◆ Exercise data
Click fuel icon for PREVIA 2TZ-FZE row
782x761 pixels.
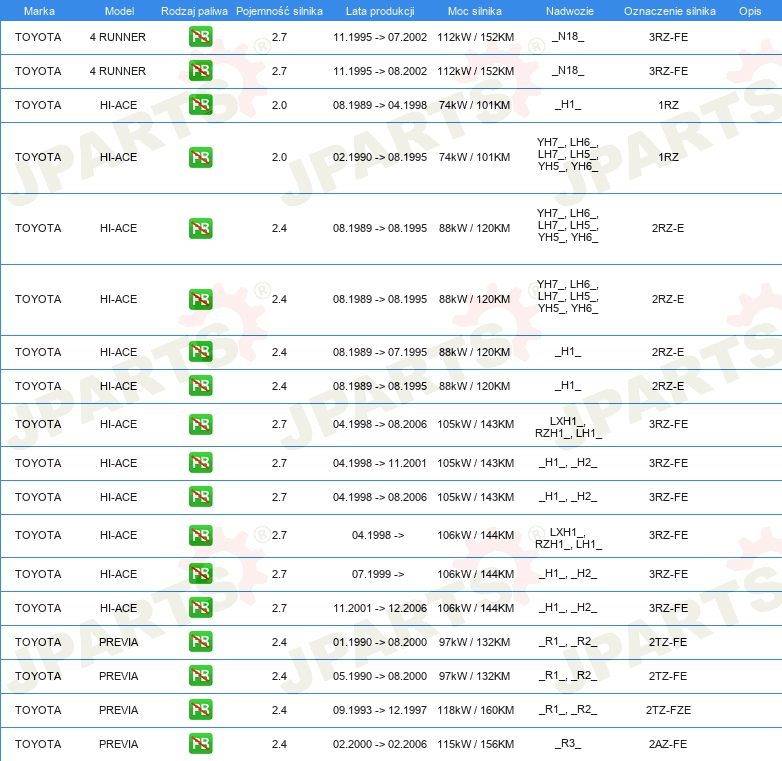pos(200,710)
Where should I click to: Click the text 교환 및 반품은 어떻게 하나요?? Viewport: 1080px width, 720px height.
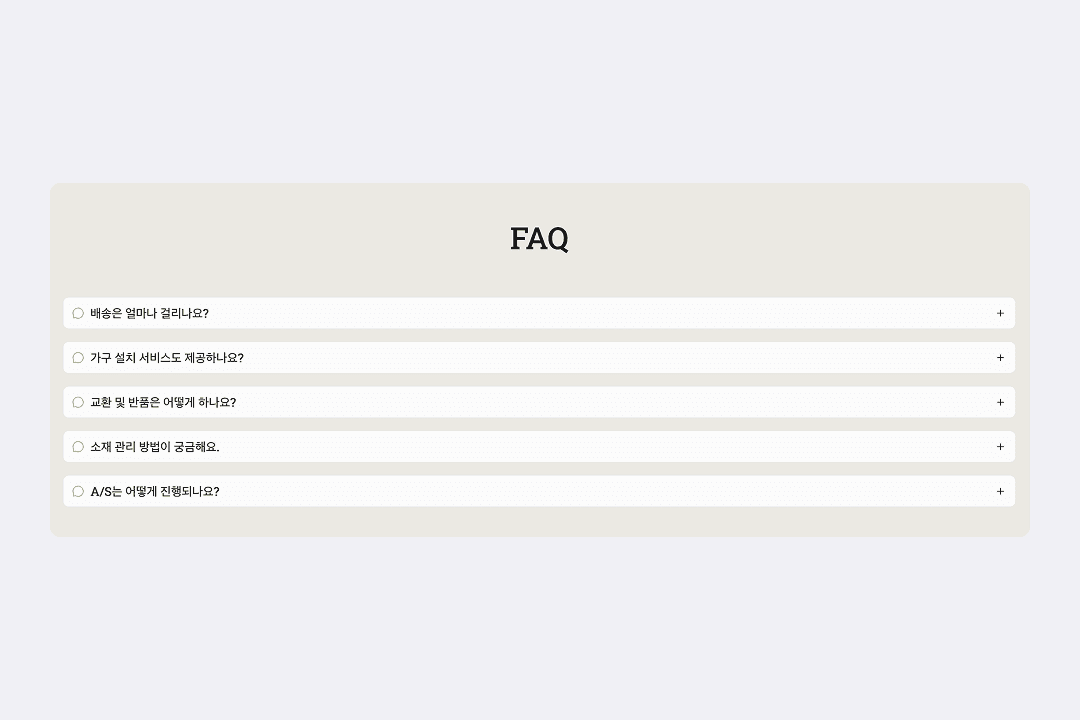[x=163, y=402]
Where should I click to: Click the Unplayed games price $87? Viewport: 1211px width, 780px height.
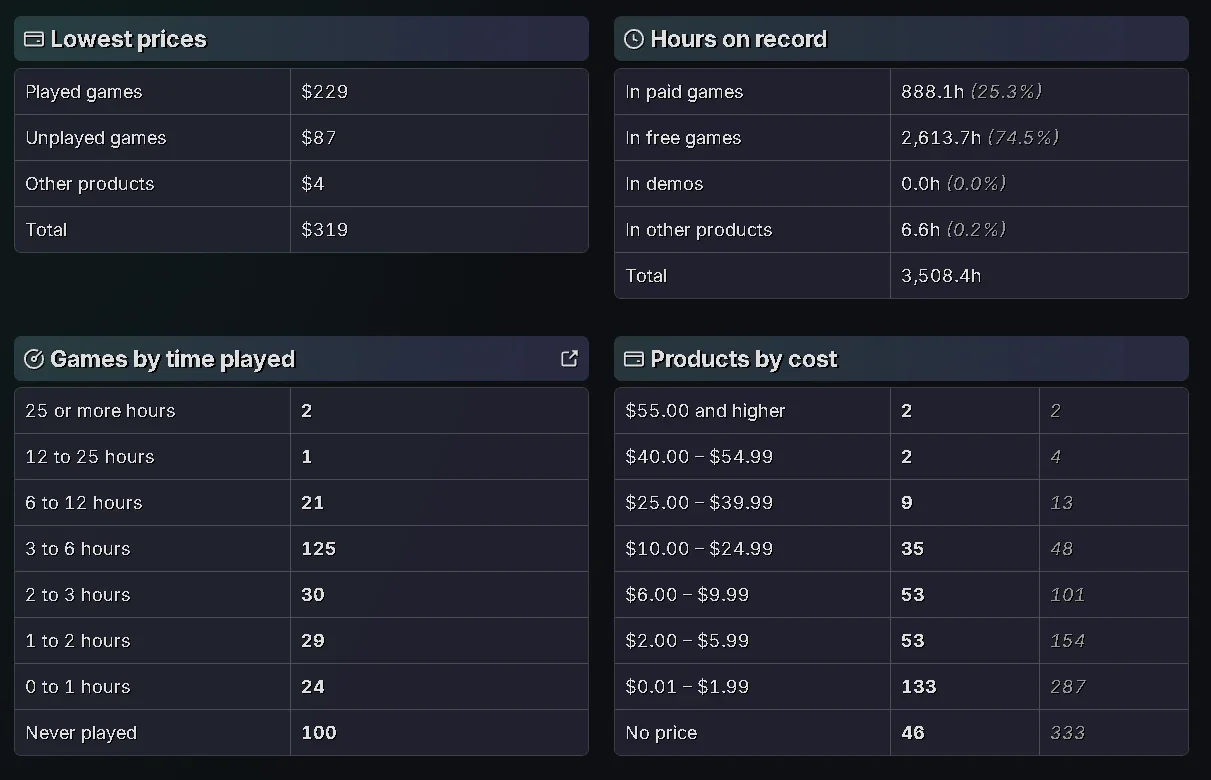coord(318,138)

◆ Problem details
Everything from the line containing "Where should I click to: Click the text" down to the end of the listing should be formatted as a two-column CSV with the headers instruction and location. Each instruction and its answer go in one row, each value in a single quoted field with line breaks turned into spaces, and the pictures are omitted.

◆ Response to the exercise
instruction,location
"Where should I click to: Click the text 교환 및 반품은 어떻게 하나요?? Viewport: 1080px width, 720px height.","[x=163, y=402]"
"Where should I click to: Click the Unplayed games price $87? Viewport: 1211px width, 780px height.","coord(318,138)"